Braun and colleagues [34
] recently investigated the role of non-word orthographic neighbours by comparing ERP responses to 300 words and 300 non-words obtained by replacing 1, 2, 3 or 4 letters from a set of 3000 real ones. They expected a systematically graded variation in the ERP, in particular of the N400 amplitude, in response to non-words. The results from a lexical decision task provide evidence for an overall effect of lexicality (word vs. pseudo-word distinction between 300 and 390 ms, and a graded effect of global lexical activity for non-words between 450 and 550 ms post-stimulus). The data are interpreted as reflecting two different decision processes: an identification process based on local lexical activity underlying the 'yes' response to words, and a temporal deadline process underlying the 'no' response to non-words based on global lexical activity.

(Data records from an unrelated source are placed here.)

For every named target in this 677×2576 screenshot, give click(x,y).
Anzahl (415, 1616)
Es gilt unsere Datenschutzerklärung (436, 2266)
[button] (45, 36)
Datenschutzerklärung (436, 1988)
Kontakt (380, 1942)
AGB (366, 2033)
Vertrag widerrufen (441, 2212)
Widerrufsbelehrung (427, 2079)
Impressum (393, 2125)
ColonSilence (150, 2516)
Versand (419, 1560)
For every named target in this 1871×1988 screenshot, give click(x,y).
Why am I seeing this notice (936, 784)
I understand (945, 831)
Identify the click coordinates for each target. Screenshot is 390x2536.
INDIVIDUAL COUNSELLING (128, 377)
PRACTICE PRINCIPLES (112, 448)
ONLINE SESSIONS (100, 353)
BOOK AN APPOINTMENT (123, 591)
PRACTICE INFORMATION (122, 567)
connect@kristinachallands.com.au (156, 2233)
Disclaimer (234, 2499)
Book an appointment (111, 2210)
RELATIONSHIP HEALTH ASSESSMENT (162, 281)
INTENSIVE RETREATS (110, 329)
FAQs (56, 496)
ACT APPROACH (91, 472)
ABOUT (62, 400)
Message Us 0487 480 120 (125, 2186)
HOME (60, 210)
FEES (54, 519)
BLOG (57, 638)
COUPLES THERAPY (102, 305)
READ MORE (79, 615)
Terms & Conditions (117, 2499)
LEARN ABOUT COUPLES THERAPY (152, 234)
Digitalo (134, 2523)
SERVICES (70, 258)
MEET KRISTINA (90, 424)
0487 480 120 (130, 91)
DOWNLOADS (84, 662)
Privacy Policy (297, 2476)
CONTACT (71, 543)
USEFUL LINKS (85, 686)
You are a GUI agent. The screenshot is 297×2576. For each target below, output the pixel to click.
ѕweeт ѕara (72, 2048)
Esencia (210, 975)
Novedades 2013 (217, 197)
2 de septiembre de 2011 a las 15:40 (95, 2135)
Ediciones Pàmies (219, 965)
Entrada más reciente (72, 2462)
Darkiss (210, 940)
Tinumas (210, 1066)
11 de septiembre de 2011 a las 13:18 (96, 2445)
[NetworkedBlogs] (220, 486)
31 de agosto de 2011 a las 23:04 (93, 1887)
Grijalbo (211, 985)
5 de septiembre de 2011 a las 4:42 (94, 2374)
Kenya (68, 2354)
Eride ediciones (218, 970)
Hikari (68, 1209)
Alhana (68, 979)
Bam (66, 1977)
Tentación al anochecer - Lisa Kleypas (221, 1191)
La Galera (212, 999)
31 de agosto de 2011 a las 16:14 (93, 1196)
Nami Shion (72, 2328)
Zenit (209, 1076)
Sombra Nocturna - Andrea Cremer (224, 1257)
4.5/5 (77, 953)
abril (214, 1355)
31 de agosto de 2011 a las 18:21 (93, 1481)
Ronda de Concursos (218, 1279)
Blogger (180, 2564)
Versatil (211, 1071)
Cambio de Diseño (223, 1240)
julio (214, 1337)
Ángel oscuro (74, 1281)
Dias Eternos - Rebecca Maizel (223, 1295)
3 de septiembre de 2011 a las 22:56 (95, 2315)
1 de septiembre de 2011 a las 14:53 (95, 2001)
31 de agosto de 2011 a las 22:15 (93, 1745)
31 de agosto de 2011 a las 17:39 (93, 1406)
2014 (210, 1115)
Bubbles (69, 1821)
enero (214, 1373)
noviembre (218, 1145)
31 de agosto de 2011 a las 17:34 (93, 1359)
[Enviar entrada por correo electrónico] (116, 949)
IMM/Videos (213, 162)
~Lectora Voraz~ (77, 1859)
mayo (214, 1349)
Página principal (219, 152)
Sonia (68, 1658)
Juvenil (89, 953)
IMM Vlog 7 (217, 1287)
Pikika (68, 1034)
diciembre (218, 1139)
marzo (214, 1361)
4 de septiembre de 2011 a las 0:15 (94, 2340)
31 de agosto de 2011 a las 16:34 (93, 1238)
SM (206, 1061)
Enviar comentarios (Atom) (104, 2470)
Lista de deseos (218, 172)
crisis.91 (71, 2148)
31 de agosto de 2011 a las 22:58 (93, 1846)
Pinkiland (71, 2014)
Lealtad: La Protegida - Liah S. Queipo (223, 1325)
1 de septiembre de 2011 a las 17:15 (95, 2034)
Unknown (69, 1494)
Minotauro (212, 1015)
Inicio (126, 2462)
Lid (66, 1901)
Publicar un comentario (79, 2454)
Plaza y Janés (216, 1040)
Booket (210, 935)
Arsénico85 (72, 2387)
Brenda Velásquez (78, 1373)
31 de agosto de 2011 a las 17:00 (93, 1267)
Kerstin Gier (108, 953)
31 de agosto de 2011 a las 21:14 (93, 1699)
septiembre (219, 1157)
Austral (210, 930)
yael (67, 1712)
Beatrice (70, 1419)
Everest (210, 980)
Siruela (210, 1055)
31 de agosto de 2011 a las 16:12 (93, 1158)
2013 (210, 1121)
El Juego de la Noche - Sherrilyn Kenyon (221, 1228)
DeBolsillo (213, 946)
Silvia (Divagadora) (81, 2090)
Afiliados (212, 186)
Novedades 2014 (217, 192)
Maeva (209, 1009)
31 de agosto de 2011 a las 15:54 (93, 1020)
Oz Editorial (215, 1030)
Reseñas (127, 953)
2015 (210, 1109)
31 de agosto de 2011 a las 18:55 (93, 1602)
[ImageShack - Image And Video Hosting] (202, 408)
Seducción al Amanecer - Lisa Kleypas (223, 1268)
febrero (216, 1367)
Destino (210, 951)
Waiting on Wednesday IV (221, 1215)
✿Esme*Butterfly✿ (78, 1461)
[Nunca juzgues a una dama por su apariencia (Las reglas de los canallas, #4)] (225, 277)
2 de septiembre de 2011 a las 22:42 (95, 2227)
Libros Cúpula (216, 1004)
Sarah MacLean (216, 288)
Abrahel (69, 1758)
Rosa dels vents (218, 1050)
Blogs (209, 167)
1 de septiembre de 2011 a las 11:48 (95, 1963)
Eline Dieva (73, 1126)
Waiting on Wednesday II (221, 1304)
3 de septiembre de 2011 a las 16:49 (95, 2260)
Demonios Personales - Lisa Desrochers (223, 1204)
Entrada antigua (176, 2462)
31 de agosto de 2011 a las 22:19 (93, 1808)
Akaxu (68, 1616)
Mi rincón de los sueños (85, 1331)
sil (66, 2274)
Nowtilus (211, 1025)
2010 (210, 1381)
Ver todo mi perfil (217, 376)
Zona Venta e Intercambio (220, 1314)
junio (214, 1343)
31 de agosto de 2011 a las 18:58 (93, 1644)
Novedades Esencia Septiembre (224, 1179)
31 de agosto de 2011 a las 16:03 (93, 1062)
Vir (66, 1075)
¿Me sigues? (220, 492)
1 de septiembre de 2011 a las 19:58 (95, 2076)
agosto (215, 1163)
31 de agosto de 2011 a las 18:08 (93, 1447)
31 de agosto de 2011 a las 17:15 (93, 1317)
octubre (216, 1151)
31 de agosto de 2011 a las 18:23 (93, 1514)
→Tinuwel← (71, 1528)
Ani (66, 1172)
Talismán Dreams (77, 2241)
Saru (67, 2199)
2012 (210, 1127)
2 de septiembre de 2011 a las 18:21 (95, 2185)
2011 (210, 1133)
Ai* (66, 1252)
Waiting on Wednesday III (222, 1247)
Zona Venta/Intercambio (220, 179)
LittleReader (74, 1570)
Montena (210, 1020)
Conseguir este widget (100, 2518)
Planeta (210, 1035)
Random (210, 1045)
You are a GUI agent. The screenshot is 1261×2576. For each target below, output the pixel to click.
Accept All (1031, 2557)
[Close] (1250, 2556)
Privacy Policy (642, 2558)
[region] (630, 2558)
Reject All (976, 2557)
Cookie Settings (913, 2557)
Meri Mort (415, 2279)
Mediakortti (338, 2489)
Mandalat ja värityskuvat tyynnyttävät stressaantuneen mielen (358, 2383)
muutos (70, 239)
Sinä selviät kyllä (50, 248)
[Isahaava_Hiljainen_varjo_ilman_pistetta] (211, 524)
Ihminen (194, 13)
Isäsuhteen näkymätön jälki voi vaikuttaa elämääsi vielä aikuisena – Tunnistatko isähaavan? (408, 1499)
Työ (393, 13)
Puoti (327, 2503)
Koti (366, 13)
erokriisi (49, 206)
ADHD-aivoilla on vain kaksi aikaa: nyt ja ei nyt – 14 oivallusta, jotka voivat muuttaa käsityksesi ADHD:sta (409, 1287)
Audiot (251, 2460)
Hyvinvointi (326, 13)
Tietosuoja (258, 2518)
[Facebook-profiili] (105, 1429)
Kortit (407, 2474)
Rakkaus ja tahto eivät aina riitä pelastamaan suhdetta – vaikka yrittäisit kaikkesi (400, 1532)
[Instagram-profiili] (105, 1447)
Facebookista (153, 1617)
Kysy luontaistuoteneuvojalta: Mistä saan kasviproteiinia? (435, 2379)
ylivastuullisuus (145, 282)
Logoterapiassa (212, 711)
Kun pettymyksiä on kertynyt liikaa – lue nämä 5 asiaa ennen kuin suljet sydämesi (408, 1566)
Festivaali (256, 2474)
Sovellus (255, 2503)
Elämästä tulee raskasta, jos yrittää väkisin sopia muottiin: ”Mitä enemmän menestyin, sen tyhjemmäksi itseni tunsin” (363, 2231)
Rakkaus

As for the acoustic phonetic modality, an interesting ERP study [35
] presented spoken words and pseudo-word variants that differed only in their medial consonants. For each pseudo-word, one phoneme was replaced with a new one, which either had a coronal (dental or nasal /d/, /t/, /n/) or a non-coronal (labial: /b/, /p/, /m/; dorsal /g/, /k/) place of occlusion. ERPs were not time-locked to stimulus onset but to deviation points. They found a marked difference in the latency of lexical effects according to the type of replacing phoneme (coronal or non-coronal). In particular, while ERPs for non-coronal variants did not differ from their base words in the initial part of the N400 (100–250 ms), the mean amplitudes for coronal pseudo-word variants were more negative than the mean amplitudes for their non-coronal base words, thus showing an early lexical effect.
The aim of the present study was to investigate further the neural mechanism subserving reading and the time course of lexical processing by comparing the bioelectrical activities elicited by letter strings with various degrees of semantic denotation (inducing a graded level of global lexical activity) and orthographic legality. For this purpose, 400 words, quasi-words (non-words with many neighbours obtained by replacing one letter), non-derived pseudo-words (non-words with few orthographic neighbours) and illegal letter strings were presented. We expected to find: (i) an effect of orthographic legality and word visual familiarity by comparing ERPs to legal pseudo-words and to illegal letter strings; (ii) a graded effect of non-word orthographic neighbours on the amplitude and latency of ERP responses, thus shedding some light on the timing of lexical processes.